• Biography

  • About
    Deborah was born on a remote Indian reservation island in Northern Manitoba of a Ukrainian father and French mother. This blending exposed her to different cultures from birth, contributing to a unique world view. Her father went to university for an engineering degree while her mother supported the family. People were critical of her parents for not following the traditional family style. It did not become apparent to her until she was in college that her upbringing had been different. As a child when asked what she wanted to be when she grew up her father would always ask her, “Why not ‘the next level’?” If she said she wanted to be a teacher her father would ask, “Why not a principal?” If she said, “Nurse.” Her father would ask, “Why not a doctor?” There was never a question of her being female as being a hindrance of any kind. In addition, in the Baron household, the question was not ‘IF’ she would go to college but ‘WHERE’. Her mother prepared her for adulthood with, “When you have your own home.” She made it clear that she should live independently before settling down and getting married. Having a quietly willful personality already, this childhood helped shaped her to be the inquisitive, 'question authority' personality she is today.

    Before approval could be granted for her parents to marry her father had to sign a declaration that he would raise the children in the Catholic Church. Being the determined person she was she had a lot of questions at Catholic school but she was quiet and shy. The questions were stored away for later. The family moved to California from Quebec and into a secular public school system. There was no apprehension in starting a new school in a different country where the students commented on her clothing and ‘accent’. Accent? What accent? There was some teasing but no bullying. High school was relatively uneventful except for 3 teachers, in particular, English, junior year and senior year Humanities.  Miss Mussey required her students to keep a journal. Initially she was at a loss as to what to write and the pages seemed enormous, white and blank so the entries were sparse and simple but Miss Mussey was complimentary and persistent. By the end of the year, entries were long and detailed, filled with thoughts, unanswered questions, poems and creative writing. This helped determine the college degree choice, Liberal Studies. College was a positive, learning, exploring time and writing became fun, not a chore. This is where, “The questions that had been stored away for later,” started to be answered.

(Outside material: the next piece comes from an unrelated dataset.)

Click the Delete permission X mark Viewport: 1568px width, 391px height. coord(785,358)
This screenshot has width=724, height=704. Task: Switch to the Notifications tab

    Fortunately, she was able to land a job with a startup electronics company. After a long career in Silicon Valley and corporate America, or perhaps, despite it, she found that she didn’t quite fit in, questioned too much, was critical instead of acquiescent, a solo flyer, not a team player. Faced with condoning the unethical and illegal actions of her CEO she resigned without a job to go to, panicked but with a sense of freedom she searched for the ‘ideal job’. Around this time her husband was diagnosed with Alzheimer’s. Initially her reaction was shock, disappointment but also a sense of, “I can handle this.” Ten years of caregiving was overwhelming even for the strong of spirit and by the end it was a daily challenge to get through the day.

    When this trial ended she was looking at a widow’s life, an empty nest, but a question from her soon to be sweetheart, “So what are you going to do with the rest of your life?” was the impetus to write two books, develop her art and create a website on her own. Instead of being overwhelmed, it was as if the world was spread before her feet. “Yes, what was I going to do with the rest of my life?” Share, find , explore, question, discover get to the bottom of what made the business world such a crazy place, why were schools so confining to some, figure out prejudices, question social issues and write and create. All of the things she had been too busy to do while raising a family and caring for her husband. During her time at home the internet and various discussion groups were a life line to the outside world leading her to The Idiot Free Zone where she was able to meet and discuss with others who wanted discussion and not argument. Most importantly finding similar folks with the desire to make the world a better place however difficult and challenging it may be to find common ground. Because there is common ground. Because “It’s Possible”.